Items from a data source

Start

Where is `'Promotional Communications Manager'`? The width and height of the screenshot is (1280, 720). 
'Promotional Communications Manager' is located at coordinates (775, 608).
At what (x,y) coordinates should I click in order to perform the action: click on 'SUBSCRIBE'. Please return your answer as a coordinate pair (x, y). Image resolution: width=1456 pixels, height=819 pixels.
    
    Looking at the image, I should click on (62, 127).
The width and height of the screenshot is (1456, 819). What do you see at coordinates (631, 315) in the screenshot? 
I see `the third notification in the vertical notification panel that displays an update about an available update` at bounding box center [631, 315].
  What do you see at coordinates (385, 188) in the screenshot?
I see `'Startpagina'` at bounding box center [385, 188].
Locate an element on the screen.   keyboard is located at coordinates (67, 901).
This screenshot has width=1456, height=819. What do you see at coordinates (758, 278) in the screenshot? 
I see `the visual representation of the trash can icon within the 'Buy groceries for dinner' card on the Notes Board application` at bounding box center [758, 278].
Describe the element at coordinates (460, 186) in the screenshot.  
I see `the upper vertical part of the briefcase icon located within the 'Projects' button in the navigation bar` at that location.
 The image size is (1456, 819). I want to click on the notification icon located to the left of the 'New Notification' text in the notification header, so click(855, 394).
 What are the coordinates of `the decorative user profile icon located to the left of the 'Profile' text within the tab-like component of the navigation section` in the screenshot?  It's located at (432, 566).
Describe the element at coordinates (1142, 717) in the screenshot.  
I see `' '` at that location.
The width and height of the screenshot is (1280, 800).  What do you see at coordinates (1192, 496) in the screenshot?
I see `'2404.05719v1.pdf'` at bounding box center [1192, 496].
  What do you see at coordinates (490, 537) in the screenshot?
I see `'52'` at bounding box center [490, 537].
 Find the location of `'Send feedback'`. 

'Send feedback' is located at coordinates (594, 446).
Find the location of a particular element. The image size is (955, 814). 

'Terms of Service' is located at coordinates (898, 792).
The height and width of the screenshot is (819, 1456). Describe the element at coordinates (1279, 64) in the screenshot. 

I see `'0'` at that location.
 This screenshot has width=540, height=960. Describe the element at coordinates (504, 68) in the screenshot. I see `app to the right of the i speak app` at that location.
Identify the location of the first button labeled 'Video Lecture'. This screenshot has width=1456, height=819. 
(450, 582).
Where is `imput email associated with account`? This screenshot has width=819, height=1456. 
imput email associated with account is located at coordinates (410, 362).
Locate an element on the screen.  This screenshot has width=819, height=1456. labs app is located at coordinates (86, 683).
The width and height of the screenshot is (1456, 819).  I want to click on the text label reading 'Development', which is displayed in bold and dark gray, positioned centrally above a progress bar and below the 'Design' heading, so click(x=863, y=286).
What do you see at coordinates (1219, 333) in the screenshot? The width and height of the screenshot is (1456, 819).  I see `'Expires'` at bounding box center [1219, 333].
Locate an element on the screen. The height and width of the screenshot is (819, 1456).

End

■ What is required ■
Arrange all of the lines above as a Markdown table with two columns, Row and Line, giving each line its own numbered row. Skip any blank lines.

■ The response ■
| Row | Line |
|---|---|
| 1 | Where is `'Promotional Communications Manager'`? The width and height of the screenshot is (1280, 720).  |
| 2 | 'Promotional Communications Manager' is located at coordinates (775, 608). |
| 3 | At what (x,y) coordinates should I click in order to perform the action: click on 'SUBSCRIBE'. Please return your answer as a coordinate pair (x, y). Image resolution: width=1456 pixels, height=819 pixels. |
| 4 |     Looking at the image, I should click on (62, 127). |
| 5 | The width and height of the screenshot is (1456, 819). What do you see at coordinates (631, 315) in the screenshot?  |
| 6 | I see `the third notification in the vertical notification panel that displays an update about an available update` at bounding box center [631, 315]. |
| 7 |   What do you see at coordinates (385, 188) in the screenshot? |
| 8 | I see `'Startpagina'` at bounding box center [385, 188]. |
| 9 | Locate an element on the screen.   keyboard is located at coordinates (67, 901). |
| 10 | This screenshot has width=1456, height=819. What do you see at coordinates (758, 278) in the screenshot?  |
| 11 | I see `the visual representation of the trash can icon within the 'Buy groceries for dinner' card on the Notes Board application` at bounding box center [758, 278]. |
| 12 | Describe the element at coordinates (460, 186) in the screenshot.   |
| 13 | I see `the upper vertical part of the briefcase icon located within the 'Projects' button in the navigation bar` at that location. |
| 14 |  The image size is (1456, 819). I want to click on the notification icon located to the left of the 'New Notification' text in the notification header, so click(855, 394). |
| 15 |  What are the coordinates of `the decorative user profile icon located to the left of the 'Profile' text within the tab-like component of the navigation section` in the screenshot?  It's located at (432, 566). |
| 16 | Describe the element at coordinates (1142, 717) in the screenshot.   |
| 17 | I see `' '` at that location. |
| 18 | The width and height of the screenshot is (1280, 800).  What do you see at coordinates (1192, 496) in the screenshot? |
| 19 | I see `'2404.05719v1.pdf'` at bounding box center [1192, 496]. |
| 20 |   What do you see at coordinates (490, 537) in the screenshot? |
| 21 | I see `'52'` at bounding box center [490, 537]. |
| 22 |  Find the location of `'Send feedback'`.  |
| 23 | 'Send feedback' is located at coordinates (594, 446). |
| 24 | Find the location of a particular element. The image size is (955, 814).  |
| 25 | 'Terms of Service' is located at coordinates (898, 792). |
| 26 | The height and width of the screenshot is (819, 1456). Describe the element at coordinates (1279, 64) in the screenshot.  |
| 27 | I see `'0'` at that location. |
| 28 |  This screenshot has width=540, height=960. Describe the element at coordinates (504, 68) in the screenshot. I see `app to the right of the i speak app` at that location. |
| 29 | Identify the location of the first button labeled 'Video Lecture'. This screenshot has width=1456, height=819.  |
| 30 | (450, 582). |
| 31 | Where is `imput email associated with account`? This screenshot has width=819, height=1456.  |
| 32 | imput email associated with account is located at coordinates (410, 362). |
| 33 | Locate an element on the screen.  This screenshot has width=819, height=1456. labs app is located at coordinates (86, 683). |
| 34 | The width and height of the screenshot is (1456, 819).  I want to click on the text label reading 'Development', which is displayed in bold and dark gray, positioned centrally above a progress bar and below the 'Design' heading, so click(x=863, y=286). |
| 35 | What do you see at coordinates (1219, 333) in the screenshot? The width and height of the screenshot is (1456, 819).  I see `'Expires'` at bounding box center [1219, 333]. |
| 36 | Locate an element on the screen. The height and width of the screenshot is (819, 1456). |